# Solving the complex equation $(1+z)^5=z^5$ [duplicate]

I must to find $$z\in\mathbb{C}$$ such that:

$$\boxed{(1+z)^5=z^5}$$

Is the following equivalence correct?

$$(1+z)^5=z^5\Leftrightarrow 1+z=z$$

If this is not correct, how can solve this problem?

• No, it isn't, because the function $t\mapsto t^5$ is not injetive on $\Bbb C$. – user239203 Aug 4 '20 at 4:10
• Thanks Gae, In understood this, thanks. But, how can use this to solve de problem? – yemino Aug 4 '20 at 4:13
• math.stackexchange.com/questions/607487/… – lab bhattacharjee Aug 4 '20 at 4:36

Note that $$z=0$$ is not a solution, so you may divide both sides by $$z^5$$ and get $$\left(\frac{1+z}z\right)^5=1.$$
Thus for your equation to hold you must have $$1+z=z\zeta^r$$, where $$\zeta=e^{2\pi i/5}$$ is a primitive fifth root of unity and $$r=0,1,2,3$$ or $$4$$.

Data entries:
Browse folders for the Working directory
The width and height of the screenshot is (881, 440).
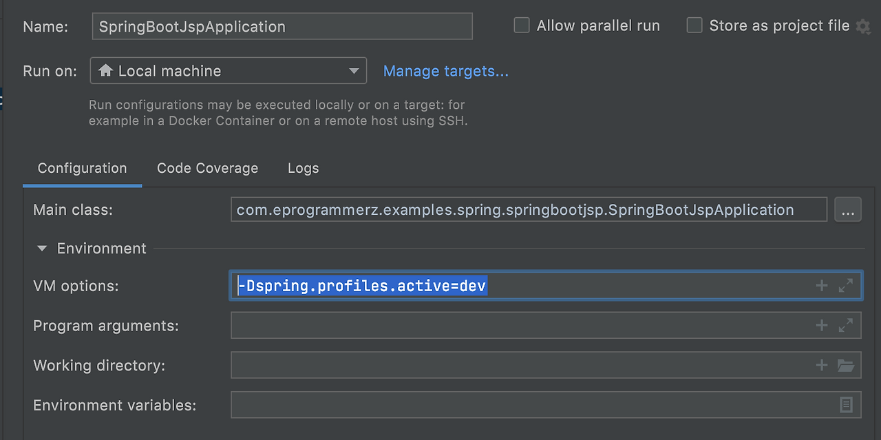(x=846, y=364)
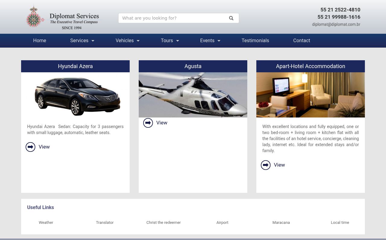Open the Contact page
Screen dimensions: 386x241
click(x=302, y=40)
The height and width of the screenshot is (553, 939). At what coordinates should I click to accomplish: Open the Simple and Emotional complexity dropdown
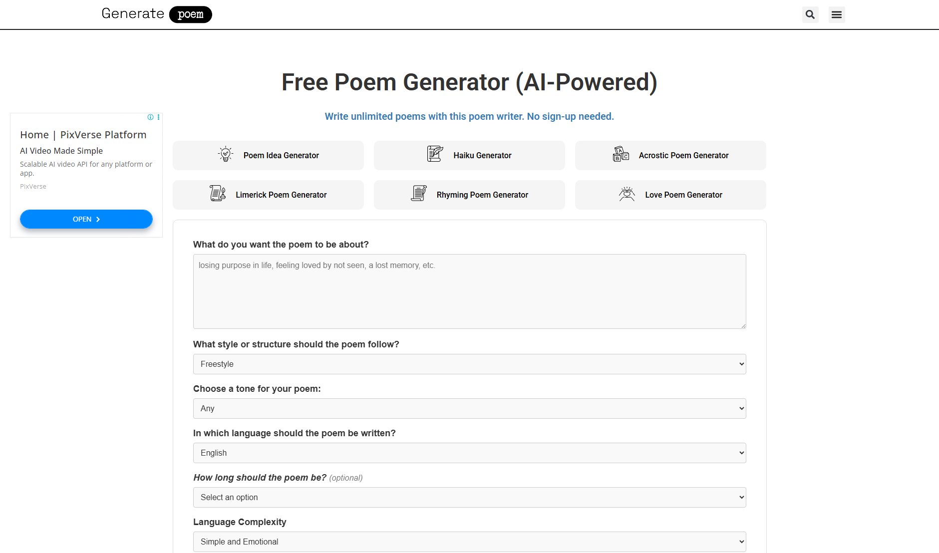coord(469,542)
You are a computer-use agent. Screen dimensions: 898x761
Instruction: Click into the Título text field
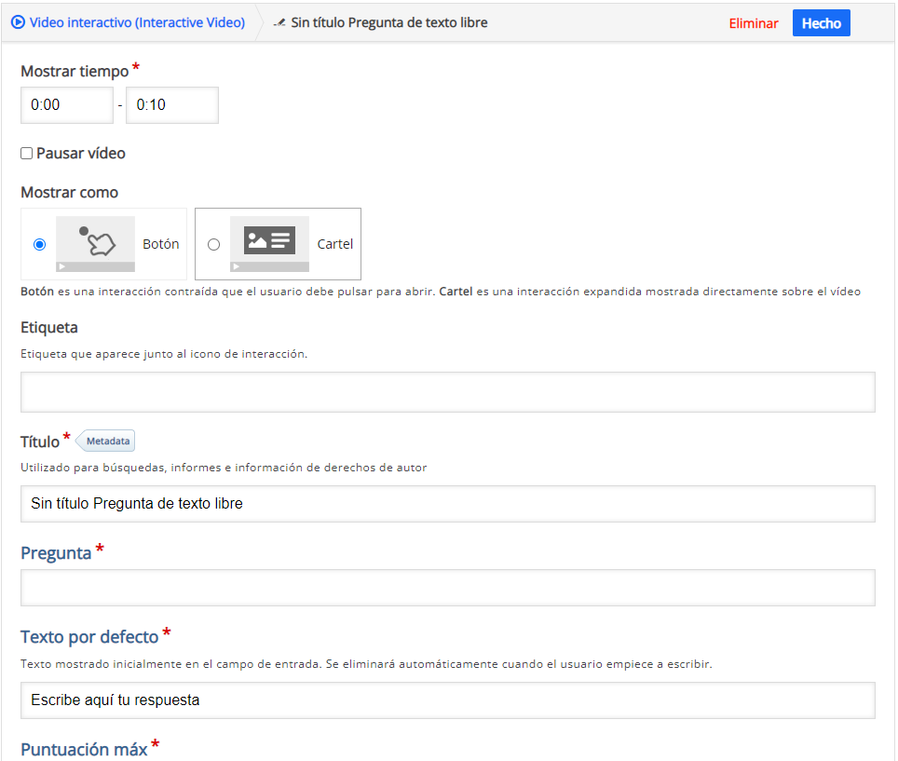[x=447, y=504]
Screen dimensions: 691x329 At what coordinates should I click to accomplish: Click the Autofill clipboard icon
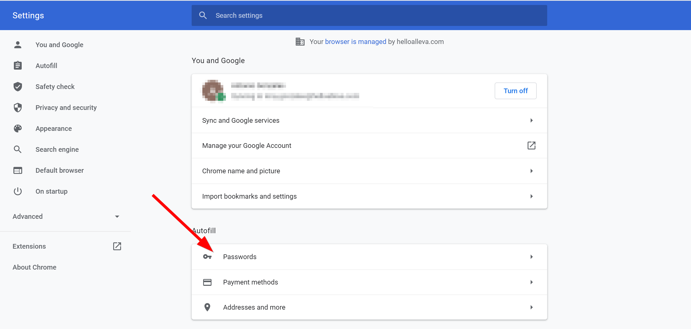tap(17, 65)
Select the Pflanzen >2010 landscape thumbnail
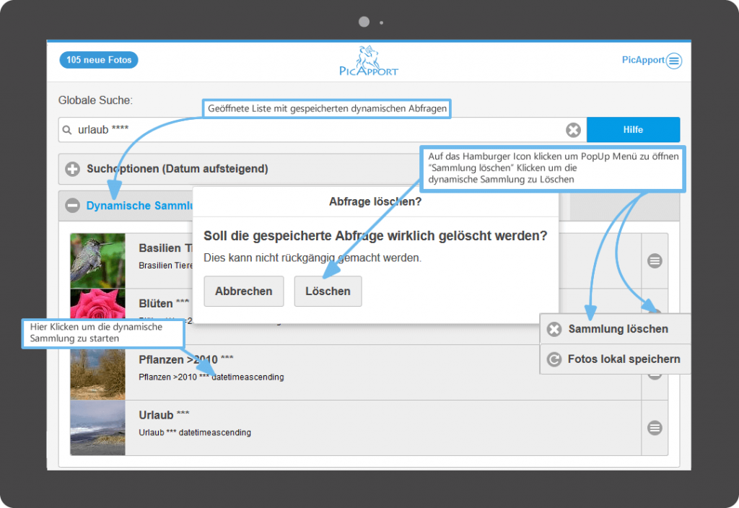This screenshot has width=739, height=508. click(x=97, y=372)
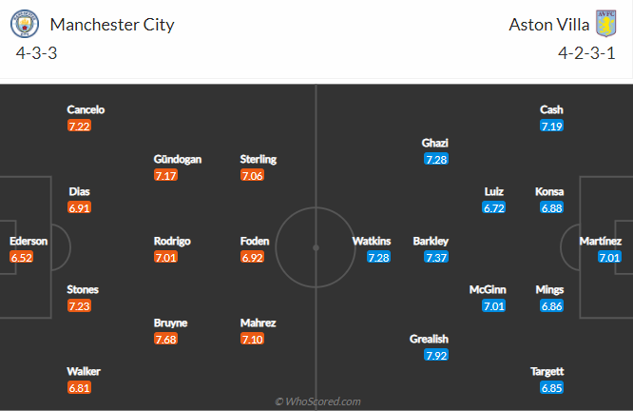Click goalkeeper Ederson's player name
Screen dimensions: 633x411
pyautogui.click(x=29, y=241)
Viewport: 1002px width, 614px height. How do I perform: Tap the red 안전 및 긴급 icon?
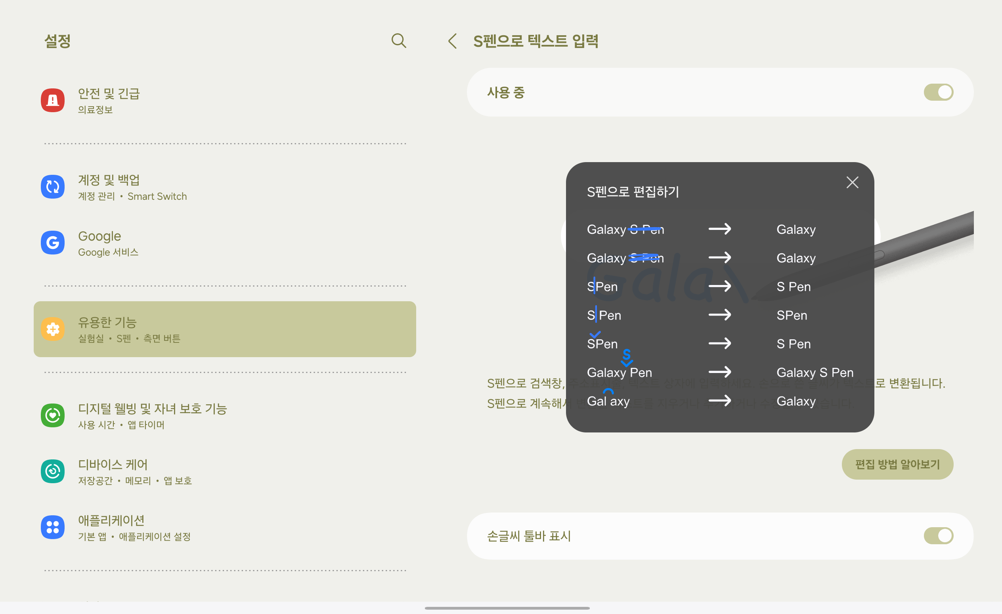[x=53, y=100]
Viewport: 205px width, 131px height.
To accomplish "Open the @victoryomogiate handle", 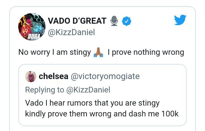I will pos(105,76).
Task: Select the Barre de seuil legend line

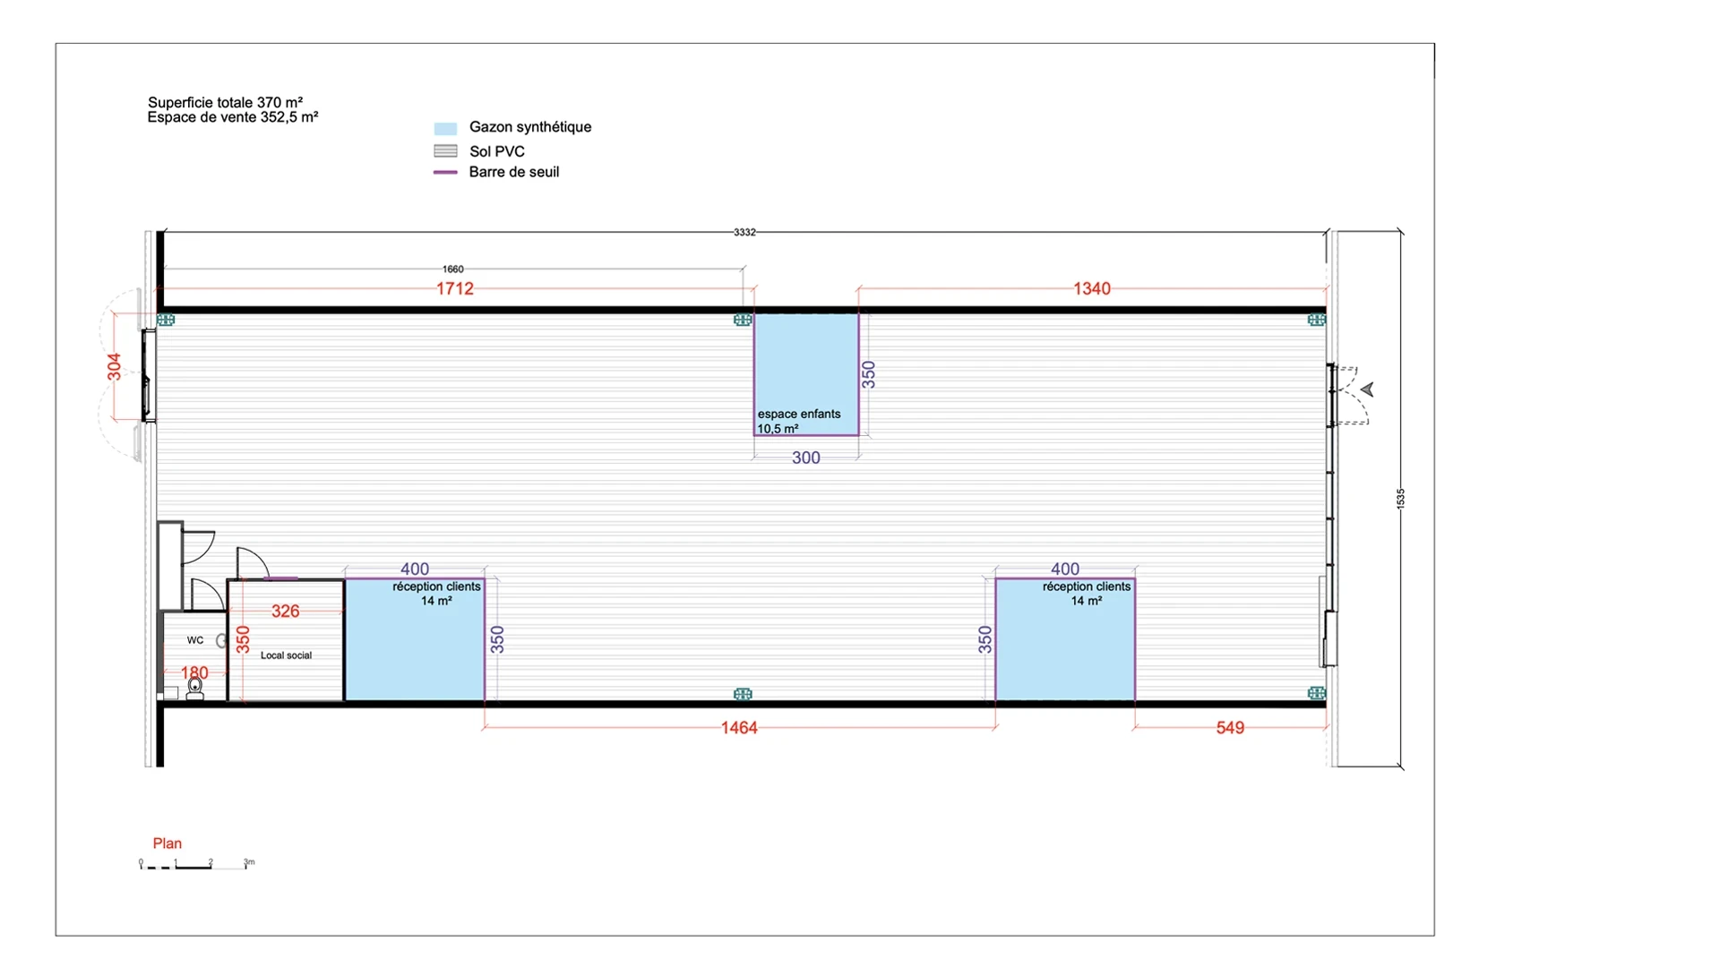Action: pos(445,172)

The tasks:
**a)** In the forum thread on the equation $(1+z)^5=z^5$, translate the sentence "Is the following equivalence correct?" into French.
**b)** List the usernames of everyone who posted a comment in the forum thread on the equation $(1+z)^5=z^5$.
**c)** Continue the forum thread on the equation $(1+z)^5=z^5$ from its last sentence.

In response:
**a)** L'équivalence suivante est-elle correcte ?

**b)** user239203, yemino, lab bhattacharjee

**c)**
Rearranging you get $$z=\frac1{\zeta^{r}-1},$$ for $$r=1,2,3,4$$. Note there is no solution for $$r=0$$.
You have converted a degree $$4$$ polynomial, which has $$4$$ roots in $$\mathbb C$$, into $$1 = 0$$ which is not true for any $$z$$. Therefore, this step is definitely invalid.
To find the possible values of $$z$$, make the substitution $$u = z - 0.5$$, which transforms the equation into $$(u+0.5)^5 = (u-0.5)^5$$. Then notice that the terms with even powers cancel, leaving only odd powers. Factoring a $$u$$ thus gives a quadratic which you can then solve.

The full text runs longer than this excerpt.